● **Records for the exercise**:
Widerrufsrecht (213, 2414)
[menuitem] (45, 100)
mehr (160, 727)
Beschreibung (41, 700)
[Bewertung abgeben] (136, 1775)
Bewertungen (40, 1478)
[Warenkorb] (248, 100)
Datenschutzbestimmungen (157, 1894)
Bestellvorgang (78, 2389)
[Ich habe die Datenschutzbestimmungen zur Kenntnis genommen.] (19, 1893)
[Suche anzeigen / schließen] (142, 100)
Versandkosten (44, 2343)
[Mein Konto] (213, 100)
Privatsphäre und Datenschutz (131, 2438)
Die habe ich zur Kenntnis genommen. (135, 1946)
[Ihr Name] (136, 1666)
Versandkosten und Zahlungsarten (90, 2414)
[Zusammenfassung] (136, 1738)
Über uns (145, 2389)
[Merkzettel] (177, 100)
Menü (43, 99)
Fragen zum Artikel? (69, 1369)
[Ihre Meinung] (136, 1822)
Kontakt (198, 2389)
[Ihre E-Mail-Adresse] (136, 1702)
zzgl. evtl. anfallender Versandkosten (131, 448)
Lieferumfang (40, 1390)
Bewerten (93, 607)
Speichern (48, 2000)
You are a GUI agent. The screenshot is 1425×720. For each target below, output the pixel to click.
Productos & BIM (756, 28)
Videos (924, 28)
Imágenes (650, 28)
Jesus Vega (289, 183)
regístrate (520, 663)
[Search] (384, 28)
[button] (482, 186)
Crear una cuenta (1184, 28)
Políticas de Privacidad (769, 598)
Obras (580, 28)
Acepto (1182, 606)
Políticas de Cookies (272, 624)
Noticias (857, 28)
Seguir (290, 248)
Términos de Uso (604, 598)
--
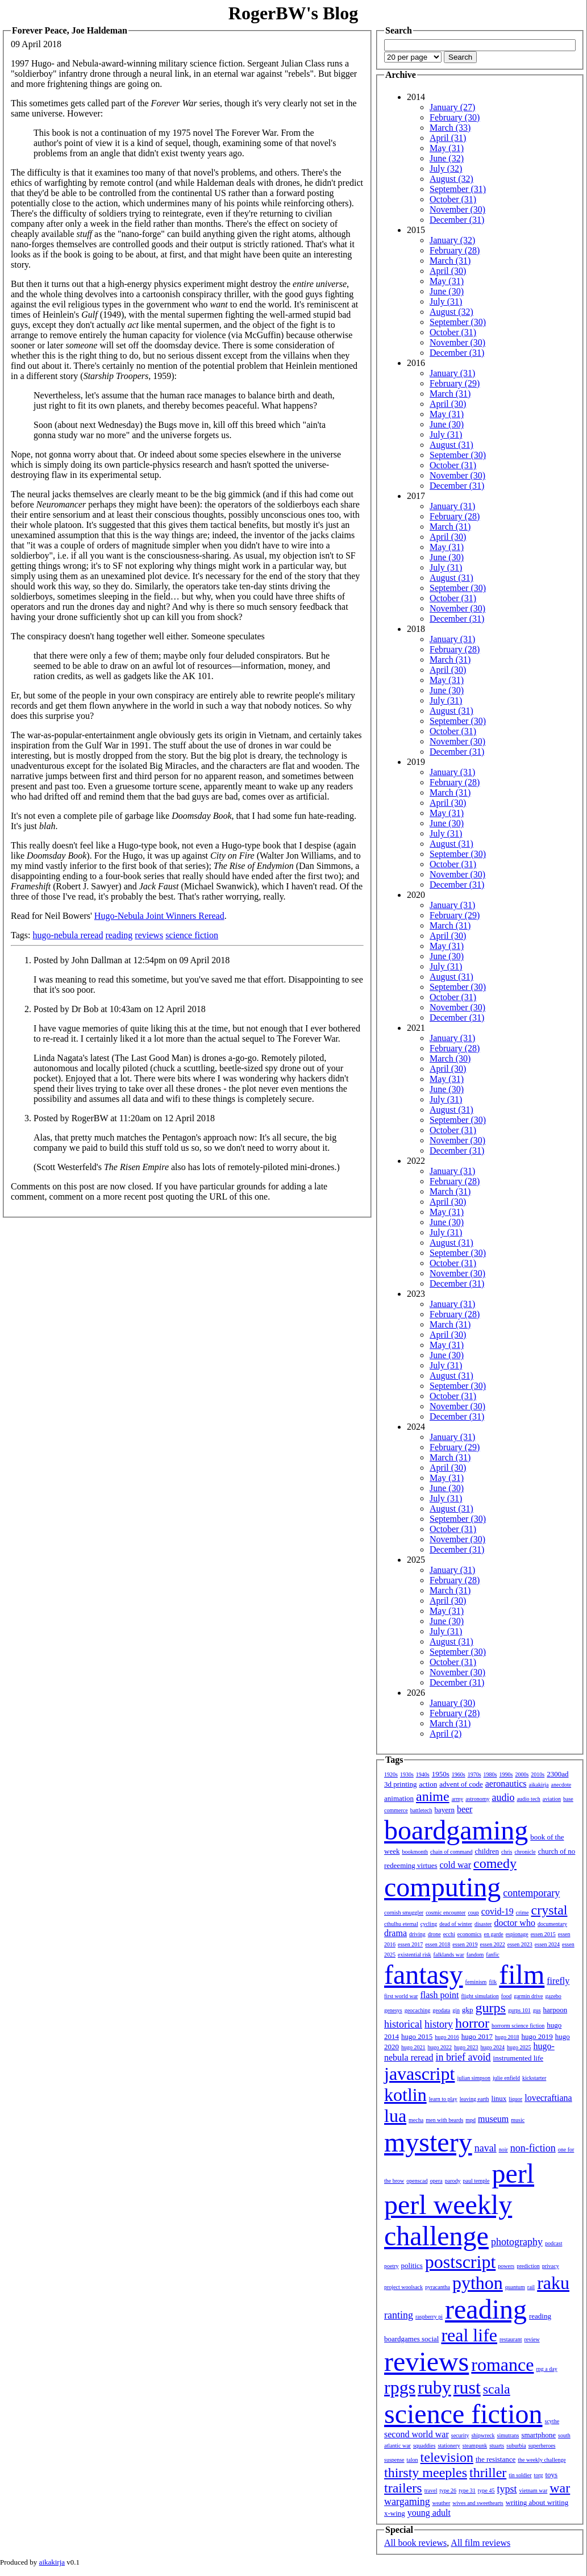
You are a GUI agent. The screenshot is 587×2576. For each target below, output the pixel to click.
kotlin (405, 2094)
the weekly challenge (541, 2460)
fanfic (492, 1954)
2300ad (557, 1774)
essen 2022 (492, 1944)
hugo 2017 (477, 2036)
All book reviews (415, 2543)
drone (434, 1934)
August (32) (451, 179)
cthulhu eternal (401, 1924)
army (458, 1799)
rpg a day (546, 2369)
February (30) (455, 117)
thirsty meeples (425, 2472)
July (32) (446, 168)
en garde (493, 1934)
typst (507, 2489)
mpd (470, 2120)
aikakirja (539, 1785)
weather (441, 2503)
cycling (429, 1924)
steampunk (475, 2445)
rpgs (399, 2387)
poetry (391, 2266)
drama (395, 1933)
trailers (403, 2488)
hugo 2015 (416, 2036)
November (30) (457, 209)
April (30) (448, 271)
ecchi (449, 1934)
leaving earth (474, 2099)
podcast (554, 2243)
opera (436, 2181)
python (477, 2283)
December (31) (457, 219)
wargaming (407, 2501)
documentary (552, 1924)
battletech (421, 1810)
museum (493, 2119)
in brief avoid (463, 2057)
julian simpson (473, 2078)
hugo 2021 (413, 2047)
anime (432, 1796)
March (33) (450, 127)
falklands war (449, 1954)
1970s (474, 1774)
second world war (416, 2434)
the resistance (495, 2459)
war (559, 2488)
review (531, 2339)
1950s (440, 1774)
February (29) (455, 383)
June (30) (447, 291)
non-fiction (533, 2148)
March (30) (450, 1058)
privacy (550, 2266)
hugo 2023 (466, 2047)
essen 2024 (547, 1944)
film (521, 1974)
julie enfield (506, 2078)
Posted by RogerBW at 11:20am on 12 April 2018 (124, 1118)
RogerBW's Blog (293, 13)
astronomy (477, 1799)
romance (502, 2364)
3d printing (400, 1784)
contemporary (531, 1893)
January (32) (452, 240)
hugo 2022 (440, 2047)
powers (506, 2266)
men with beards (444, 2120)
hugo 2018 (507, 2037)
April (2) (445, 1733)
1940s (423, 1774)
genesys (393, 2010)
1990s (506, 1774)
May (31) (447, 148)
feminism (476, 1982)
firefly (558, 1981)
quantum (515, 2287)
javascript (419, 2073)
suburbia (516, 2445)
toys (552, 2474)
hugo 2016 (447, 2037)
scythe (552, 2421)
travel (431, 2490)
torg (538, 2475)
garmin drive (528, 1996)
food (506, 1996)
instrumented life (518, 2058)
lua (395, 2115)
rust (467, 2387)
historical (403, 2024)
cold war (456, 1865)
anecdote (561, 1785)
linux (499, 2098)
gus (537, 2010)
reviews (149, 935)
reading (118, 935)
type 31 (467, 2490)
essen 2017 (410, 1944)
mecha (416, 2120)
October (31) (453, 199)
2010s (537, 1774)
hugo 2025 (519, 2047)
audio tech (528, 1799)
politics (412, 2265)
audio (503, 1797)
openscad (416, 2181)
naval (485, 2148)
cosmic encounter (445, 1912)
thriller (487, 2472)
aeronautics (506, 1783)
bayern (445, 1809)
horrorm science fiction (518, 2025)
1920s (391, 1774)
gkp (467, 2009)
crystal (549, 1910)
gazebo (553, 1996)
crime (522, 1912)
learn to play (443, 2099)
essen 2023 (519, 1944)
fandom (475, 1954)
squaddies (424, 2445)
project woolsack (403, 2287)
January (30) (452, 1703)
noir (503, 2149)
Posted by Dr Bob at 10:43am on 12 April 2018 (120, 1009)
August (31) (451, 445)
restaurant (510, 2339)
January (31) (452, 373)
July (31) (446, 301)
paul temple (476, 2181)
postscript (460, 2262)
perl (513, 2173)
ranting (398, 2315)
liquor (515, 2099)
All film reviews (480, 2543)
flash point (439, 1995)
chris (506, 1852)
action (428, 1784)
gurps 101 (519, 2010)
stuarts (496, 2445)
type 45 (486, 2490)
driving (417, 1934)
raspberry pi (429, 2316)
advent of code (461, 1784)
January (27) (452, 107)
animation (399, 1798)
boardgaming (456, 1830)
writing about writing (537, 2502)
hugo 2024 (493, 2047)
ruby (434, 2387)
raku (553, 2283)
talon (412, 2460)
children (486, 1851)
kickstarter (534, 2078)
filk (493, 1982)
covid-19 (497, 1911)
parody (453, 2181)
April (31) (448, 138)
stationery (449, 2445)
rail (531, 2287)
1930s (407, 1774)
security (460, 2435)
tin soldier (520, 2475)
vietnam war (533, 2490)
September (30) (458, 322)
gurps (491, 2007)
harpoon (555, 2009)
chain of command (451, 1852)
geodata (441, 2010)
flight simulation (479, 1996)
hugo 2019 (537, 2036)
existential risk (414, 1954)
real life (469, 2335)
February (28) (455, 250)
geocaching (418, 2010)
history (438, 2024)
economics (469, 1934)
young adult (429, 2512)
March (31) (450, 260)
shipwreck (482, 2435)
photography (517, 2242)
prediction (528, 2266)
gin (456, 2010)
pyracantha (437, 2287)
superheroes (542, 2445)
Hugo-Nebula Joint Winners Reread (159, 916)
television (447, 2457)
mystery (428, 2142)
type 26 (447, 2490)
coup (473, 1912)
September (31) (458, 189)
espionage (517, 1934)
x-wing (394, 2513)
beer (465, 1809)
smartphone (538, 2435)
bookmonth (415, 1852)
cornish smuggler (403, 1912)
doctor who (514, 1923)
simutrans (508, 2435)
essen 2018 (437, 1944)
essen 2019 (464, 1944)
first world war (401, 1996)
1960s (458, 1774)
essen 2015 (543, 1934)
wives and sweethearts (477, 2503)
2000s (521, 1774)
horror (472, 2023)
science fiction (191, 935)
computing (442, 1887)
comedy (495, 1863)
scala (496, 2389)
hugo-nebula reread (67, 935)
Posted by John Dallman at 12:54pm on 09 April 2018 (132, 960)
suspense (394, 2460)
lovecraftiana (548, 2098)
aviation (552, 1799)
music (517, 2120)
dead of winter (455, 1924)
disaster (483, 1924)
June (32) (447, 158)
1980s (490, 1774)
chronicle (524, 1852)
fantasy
==
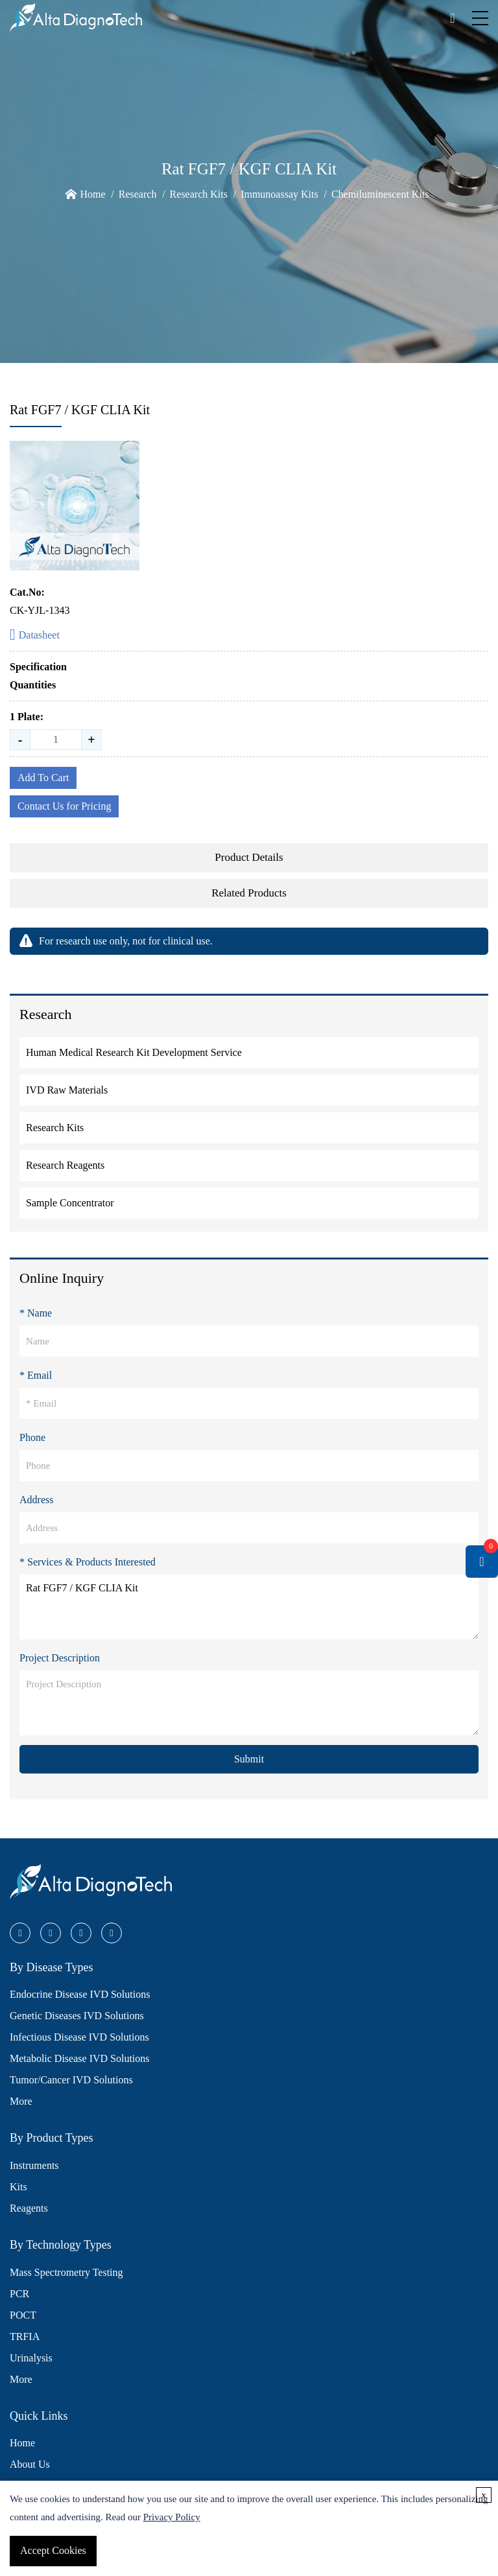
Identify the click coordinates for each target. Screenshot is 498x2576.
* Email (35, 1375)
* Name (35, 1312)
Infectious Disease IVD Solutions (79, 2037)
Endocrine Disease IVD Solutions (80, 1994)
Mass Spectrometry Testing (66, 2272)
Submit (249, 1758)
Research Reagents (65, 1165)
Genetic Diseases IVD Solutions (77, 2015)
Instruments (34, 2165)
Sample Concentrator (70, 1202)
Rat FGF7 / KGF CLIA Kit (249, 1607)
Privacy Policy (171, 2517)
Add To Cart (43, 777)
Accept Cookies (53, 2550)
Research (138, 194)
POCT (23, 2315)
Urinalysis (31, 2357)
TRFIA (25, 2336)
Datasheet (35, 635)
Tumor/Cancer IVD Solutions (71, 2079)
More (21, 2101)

● **Aim of the exercise**:
In the records, find every line that has the string "RogerBW" and copy it.

● **Task result**:
Posted by RogerBW at 11:20am on 12 April 2018 (124, 1118)
RogerBW's Blog (293, 13)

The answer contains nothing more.